The three-day conference, set to take place over Sept. 4-6 and organized by S&P Global Commodity Insights, will also delve deeper on how Asian energy companies and policy makers are crafting their future energy roadmap by striking a balance between fossil fuels and newer forms of energy.
"On the oil side, geopolitical conflicts, uneven demand recovery, price volatility will be in focus at APPEC. In addition, the evolving refining business, upstream investment, as well as the impact of Russia, the Middle East and G7 on global oil flows will be key topics of discussion," said Kang Wu, global head of demand research at S&P Global.
While the recent indicators of the US economy reflect a stronger-than-expected performance, China's recovery falling below the expectations of analysts and policy makers is likely to keep the oil market on tenterhooks in the foreseeable future.
"The macro narrative remains largely unchanged with the US economy performing better than expected and China recovery falling below expectation," S&P Global said in a recent research note.
On an annual basis, Asia's total oil demand is expected to increase 3.8%, or 1.39 million b/d, on the year in 2023 to 38.1 million b/d, according to S&P Global.
And on the price and supply fronts, the recent move by OPEC+ and its allies have been supportive for the oil market, with Saudi Arabia extending its 1 million b/d cut to September and Russia agreeing to cut 300,000 b/d.
S&P Global expects global oil stock draws to average 2 million b/d from mid-June through September. Stock draws are anticipated to moderate in Q4 and to turn into builds in early 2024. Following this fundamental trend, S&P Global expects Platts Dated Brent to average $83/b in Q3 2023 and then moderate to $81/b in Q4 2023 and to $74/b in Q1 2024. Looking at the entire year, Platts Dated Brent is expected to average $81/b in 2023 and $77/b in 2024.
"For commodity investors, although China remains key and the one we are watching closely, the recent uptick in oil prices is a testament that fundamentals eventually matter," S&P Global said.

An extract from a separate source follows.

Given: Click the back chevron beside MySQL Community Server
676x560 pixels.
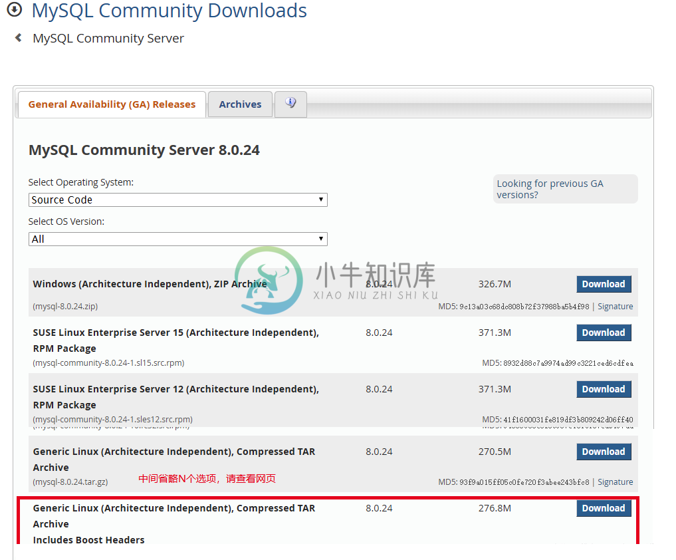Looking at the screenshot, I should (17, 38).
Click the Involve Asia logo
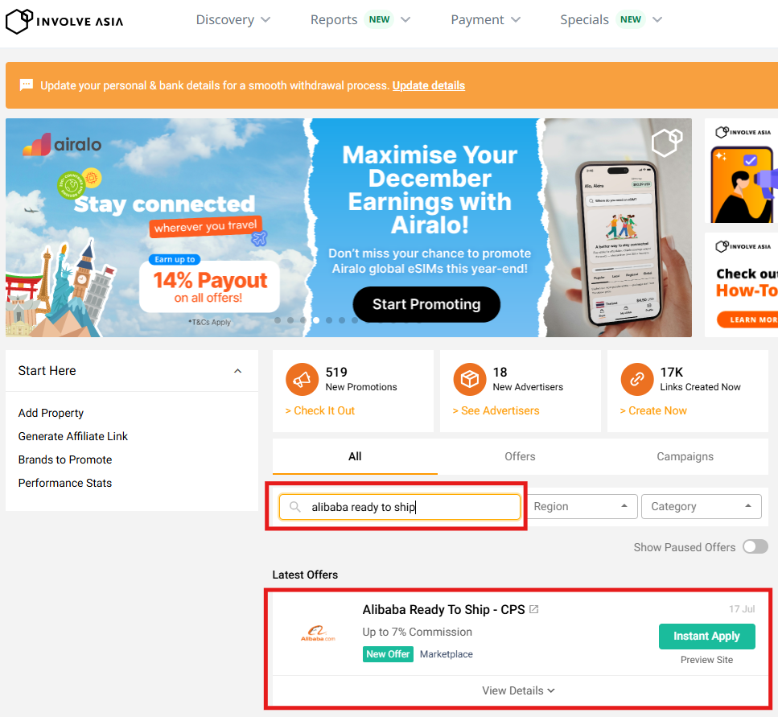This screenshot has width=778, height=717. coord(64,20)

On an annual basis, S&P Global expects total oil demand in China to rise 6.1%, or 940,000 b/d, on the year in 2023 to 16.4 million b/d, and up 3.5% in 2024.

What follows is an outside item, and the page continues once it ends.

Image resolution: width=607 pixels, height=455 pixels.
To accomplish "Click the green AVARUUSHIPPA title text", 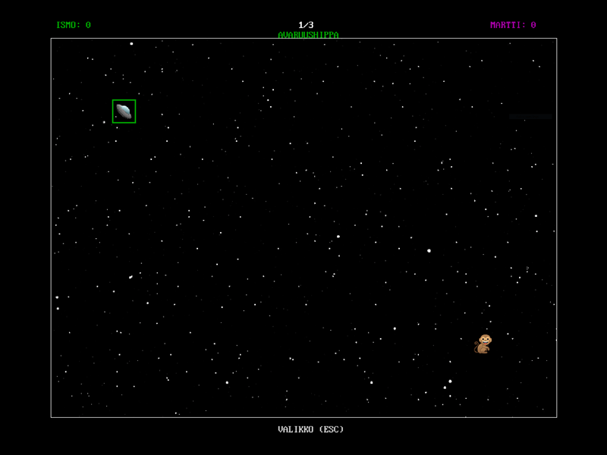I will pos(308,35).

Asia's oil flow map has dramatically changed since the start of the Russia-Ukraine war.
For instance, Russia is now number one crude supplier to India. APPEC participants will be looking for signs on whether the volumes have reached their peak or could go higher. And more importantly, they will seek insight on whether oil flows would revert to pre-Ukraine war patterns once the conflict ends.
India received 1.82 million b/d of crude oil from Russia, accounting for approximately 37.2% of India's total crude oil imports from January to August. This is a significant increase from the same period last year when India imported only around 0.47 million b/d of crude oil from Russia, constituting roughly 10.2% of its total imports.
According to S&P Global, India's oil demand is predicted to grow by 242,000 b/d in 2023, a slight downward revision of 4,000 b/d from the previous update. The majority of this growth, over 60%, will likely be due to middle distillates.
Refining operations are gathering momentum in Asia. For instance, in India, as the festival season in September and October approaches, crude runs expected to be around 5.3 million-5.4 million b/d, primarily due to strong domestic demand and favorable profit margins.
Asian refiners are confident that they would continue to secure adequate term Middle Eastern sour crude supplies despite OPEC and its alliance maintaining their firm stance to control and limit the group's production levels.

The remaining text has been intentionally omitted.